For those who want all the nitty-gritty, in academic-speak (and it has coloured pics which make it easier to comprehend).
https://onlinelibrary.wiley.com/doi/10.1002/jmv.25685 Journal of Medical Virology (Free Access!)
Coronavirus infections and immune responses
(It includes quite a list a list of receptors – I think we should bring the Welcome doormat inside, myself. Then it goes on to Type 1 interferons, dendritic cells and defensins. This is the perfect link to swot up on so you can bat everyone else's mere opinions, with, seemingly, perfect authority!)
Evolution is relentless. The more one species exploits its environment the more other species will respond, die or exploit.
The fastest are microbial, fungi etc.
CVD19 just struck it lucky in evolutionary Lotto
The space humans have been taking over the planet is obviously unsustainable.
As we become extinct Ther are plenty of organisms available to exploit what is left.
WE ARE IN THIS ALL TOGETHER, (regardless of what boris trump and/or donald johnson have to say about it.
Evolution will out.
My grandmother walked with a brace her whole life because of polio. I got a shot.

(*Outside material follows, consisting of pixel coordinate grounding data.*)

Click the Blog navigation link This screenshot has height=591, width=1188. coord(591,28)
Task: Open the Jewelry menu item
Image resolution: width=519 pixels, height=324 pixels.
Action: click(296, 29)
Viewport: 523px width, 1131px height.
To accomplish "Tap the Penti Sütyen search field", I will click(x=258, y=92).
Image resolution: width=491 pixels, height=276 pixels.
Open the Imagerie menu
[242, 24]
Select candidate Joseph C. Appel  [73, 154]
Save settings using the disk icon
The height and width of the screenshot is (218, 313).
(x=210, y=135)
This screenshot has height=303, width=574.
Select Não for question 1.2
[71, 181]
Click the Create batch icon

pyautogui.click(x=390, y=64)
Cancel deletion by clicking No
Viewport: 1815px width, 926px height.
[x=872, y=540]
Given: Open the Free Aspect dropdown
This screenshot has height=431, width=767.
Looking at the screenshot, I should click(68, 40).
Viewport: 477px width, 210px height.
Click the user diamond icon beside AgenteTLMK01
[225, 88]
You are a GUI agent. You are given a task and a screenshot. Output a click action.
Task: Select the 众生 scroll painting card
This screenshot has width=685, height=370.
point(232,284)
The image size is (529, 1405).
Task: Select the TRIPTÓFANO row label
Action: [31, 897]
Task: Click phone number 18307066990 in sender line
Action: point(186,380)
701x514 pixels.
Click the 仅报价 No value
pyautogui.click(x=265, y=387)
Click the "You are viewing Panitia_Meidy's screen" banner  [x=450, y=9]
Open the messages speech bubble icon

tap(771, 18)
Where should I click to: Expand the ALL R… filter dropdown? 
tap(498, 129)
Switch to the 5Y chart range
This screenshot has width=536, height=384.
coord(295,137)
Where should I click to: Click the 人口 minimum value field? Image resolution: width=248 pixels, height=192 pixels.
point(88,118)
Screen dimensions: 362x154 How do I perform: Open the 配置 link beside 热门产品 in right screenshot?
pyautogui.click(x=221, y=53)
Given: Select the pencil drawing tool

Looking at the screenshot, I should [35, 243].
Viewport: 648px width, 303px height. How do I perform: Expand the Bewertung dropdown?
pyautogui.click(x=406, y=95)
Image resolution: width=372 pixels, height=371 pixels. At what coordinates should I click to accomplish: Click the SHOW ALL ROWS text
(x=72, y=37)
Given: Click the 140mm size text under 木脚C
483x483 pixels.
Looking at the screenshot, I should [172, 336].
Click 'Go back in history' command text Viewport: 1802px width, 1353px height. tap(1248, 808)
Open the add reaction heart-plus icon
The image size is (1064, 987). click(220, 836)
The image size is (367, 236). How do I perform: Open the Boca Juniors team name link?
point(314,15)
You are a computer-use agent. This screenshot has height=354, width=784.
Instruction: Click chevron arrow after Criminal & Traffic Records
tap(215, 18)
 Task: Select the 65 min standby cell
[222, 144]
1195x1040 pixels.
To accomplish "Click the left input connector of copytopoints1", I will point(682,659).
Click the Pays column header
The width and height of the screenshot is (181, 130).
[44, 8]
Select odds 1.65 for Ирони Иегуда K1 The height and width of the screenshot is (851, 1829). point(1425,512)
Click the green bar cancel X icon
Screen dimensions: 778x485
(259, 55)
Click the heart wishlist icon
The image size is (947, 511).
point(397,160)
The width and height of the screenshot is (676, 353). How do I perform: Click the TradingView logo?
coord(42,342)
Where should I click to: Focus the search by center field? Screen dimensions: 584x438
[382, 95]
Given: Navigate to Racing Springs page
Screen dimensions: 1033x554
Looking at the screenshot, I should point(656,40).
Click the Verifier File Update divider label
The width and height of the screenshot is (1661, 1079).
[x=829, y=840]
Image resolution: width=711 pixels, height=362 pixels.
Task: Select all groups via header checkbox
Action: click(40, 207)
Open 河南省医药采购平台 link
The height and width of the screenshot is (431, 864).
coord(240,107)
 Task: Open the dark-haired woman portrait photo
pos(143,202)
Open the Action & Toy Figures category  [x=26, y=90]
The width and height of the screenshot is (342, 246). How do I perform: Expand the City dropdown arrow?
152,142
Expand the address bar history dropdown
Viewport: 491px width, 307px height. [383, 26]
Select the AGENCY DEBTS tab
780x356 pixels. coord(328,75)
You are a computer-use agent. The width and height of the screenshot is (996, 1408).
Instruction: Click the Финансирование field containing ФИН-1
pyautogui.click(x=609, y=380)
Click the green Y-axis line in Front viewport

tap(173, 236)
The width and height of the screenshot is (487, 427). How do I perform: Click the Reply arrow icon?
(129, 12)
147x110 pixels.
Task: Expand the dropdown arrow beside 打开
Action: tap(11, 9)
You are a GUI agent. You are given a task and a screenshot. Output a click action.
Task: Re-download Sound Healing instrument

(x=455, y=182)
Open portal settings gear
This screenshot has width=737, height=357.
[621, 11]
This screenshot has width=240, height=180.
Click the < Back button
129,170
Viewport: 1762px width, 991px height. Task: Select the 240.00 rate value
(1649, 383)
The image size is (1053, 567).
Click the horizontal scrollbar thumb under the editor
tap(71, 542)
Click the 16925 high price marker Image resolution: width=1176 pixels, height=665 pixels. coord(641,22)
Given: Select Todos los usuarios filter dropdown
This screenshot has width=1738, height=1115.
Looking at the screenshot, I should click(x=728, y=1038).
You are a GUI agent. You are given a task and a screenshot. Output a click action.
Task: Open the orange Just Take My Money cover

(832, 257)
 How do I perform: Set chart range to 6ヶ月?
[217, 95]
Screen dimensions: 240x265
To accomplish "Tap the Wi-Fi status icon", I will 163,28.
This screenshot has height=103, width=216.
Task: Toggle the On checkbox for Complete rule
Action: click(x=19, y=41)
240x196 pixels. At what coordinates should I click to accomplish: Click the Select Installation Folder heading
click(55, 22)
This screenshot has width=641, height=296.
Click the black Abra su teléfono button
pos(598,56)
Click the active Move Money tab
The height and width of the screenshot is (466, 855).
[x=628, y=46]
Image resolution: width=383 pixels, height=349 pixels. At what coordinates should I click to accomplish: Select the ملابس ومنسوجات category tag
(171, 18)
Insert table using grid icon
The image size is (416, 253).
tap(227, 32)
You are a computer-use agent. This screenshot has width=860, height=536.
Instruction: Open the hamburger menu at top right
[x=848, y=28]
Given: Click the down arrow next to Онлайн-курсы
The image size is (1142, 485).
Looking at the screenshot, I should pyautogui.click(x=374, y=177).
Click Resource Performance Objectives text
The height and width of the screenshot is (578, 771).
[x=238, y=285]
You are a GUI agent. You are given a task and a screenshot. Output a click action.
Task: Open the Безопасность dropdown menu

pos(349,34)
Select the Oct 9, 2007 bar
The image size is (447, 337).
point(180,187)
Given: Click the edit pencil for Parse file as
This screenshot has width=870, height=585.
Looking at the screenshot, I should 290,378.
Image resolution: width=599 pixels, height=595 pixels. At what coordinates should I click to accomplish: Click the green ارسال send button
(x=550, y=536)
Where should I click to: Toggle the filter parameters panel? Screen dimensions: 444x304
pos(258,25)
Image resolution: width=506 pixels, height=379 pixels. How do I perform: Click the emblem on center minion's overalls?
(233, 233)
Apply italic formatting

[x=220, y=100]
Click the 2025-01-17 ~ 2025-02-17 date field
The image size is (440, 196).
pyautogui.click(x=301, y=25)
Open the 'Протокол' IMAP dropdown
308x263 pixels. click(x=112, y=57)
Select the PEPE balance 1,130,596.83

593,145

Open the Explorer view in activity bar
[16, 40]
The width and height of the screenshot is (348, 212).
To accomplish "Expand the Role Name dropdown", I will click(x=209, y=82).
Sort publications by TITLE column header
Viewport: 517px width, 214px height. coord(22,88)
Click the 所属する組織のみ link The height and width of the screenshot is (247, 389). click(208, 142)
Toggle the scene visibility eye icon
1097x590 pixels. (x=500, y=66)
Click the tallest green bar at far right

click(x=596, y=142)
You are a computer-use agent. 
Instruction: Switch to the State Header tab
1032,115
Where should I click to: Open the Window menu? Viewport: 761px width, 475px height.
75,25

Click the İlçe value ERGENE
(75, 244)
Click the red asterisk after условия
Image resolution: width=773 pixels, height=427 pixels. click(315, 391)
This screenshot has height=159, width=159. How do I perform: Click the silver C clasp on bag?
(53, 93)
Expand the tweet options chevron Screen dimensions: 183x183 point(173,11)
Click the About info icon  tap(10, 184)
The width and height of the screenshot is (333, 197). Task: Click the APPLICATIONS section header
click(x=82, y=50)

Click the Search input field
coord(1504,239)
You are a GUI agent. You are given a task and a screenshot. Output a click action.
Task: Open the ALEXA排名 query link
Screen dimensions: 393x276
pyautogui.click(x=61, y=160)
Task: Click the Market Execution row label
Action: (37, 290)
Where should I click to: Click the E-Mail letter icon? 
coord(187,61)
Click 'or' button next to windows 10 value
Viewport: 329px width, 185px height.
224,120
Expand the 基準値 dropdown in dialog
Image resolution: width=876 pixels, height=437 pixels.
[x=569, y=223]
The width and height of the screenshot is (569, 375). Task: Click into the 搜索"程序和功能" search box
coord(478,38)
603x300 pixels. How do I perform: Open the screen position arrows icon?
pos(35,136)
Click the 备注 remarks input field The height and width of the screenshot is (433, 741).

i got rubella (german measles), I was kept away from school for a month, because everyone in NZ knew someone who knew someone who had had a child who had a birth defect because their mother had contracted it during pregnancy. Mothers kept us home because it could have been them, or us.
My kids got chicken pox literally the week before the vaccine became available – they might have shingles when they are old (but there is a vaccine).
The only reason we have anti-vaxxers is because we have forgotten all this – these are family stories we need to tell our kids, grandkids, etc so that no one forgets
I, for one, have absolutely no real interest in dying for tourism
We have had avalanche after avalanche of Tourism in recent years, the Faeces from which has been strewn freely the length and breadth of the country.
Somebody must have made $millions. But why were they allowed to bring huge overloads of visitors ?
When the Governments of the past 40 years should have been building State houses ! By now, the words "LandLord" and "Homeless" should have vanished from Aotearoa.
It would be nice if Kiwis who live here get to see their own Nation. At realistic Cost.